Sin embargo, aquella jovencita llamada Anna, que en sus recuerdos tenía poco más de 22 años y le llevaba a escondidas cebollas y algún mendrugo de pan, también había sobrevivido. Una hipótesis casi imposible que solo supo cuando ella misma tenía 21 años. «Fue muy difícil para mí. Sentía rencor. No entendía por qué no me había buscado». La historia era otra. Durante el invierno de 1945, los alemanes ya eran conscientes de haber perdido la guerra y decidieron evacuar los campos de concentración polacos. Anna fue obligada a caminar durante más de dos semanas hasta el campo de Bergen-Belsen, que fue finalmente liberado en mayo por el Ejército americano. El sistema que había impuesto la Guerra Fría no permitía las conexiones, y solo gracias a Cruz Roja pudieron reencontrarse en 1962. Habían pasado 17 años y todo había cambiado. Anna –que también había creado una nueva familia– era una figura del pasado por la que sentía un gran respeto.
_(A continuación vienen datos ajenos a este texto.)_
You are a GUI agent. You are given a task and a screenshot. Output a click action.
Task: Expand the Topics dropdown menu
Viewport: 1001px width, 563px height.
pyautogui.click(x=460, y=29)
Para Lidia Maksymowicz –nacida Ludmila Boczarowa– siempre sería «su primera madre», pero prefirió quedarse con su familia adoptiva.
Hoy tiene 81 años y regresa con frecuencia al que fue el epicentro de la atrocidad humana. En este escenario cruel de 200 hectáreas, rodeado por 13 kilómetros de vallas, que entró en funcionamiento en 1940, fueron asesinadas más de un millón de personas. «Volver no es un momento de placer o alegría. Pero sé que es parte de mi misión. Se lo debo a quienes no sobrevivieron. Hasta el último de mis días seguiré contando lo que sucedió en aquel campo», asegura. Su mayor temor es que «en unos años no quedarán testigos que pongan palabras al horror». Por eso la voz de aquella niña inocente resuena en las conciencias de los que conocen su historia. En ese espacio del mal en Cracovia hoy reconvertido a museo continúa impertérrita ante el paso del tiempo la inscripción Arbeit macht frei (El trabajo os hará libres). Pero hoy el infierno está en otros lugares. «Está en las guerras. En las injusticias. Está en los huyen de sus países y a los que tenemos que ayudar», asegura esta anciana a la que durante años persiguió la culpa. No encontraba las razones por las que ella había sobrevivido. Hoy está convencida de que si está viva es porque Dios así lo quiso. Aprendió a convivir con ello y hasta a perdonar a sus captores. «El odio solo lleva a la destrucción personal. Es como un cáncer que, si no se extirpa, al tiempo acaba matando. El perdón es la única salvación», dice convencida esta mujer que transmite paz y ha sabido romper las cadenas de la venganza.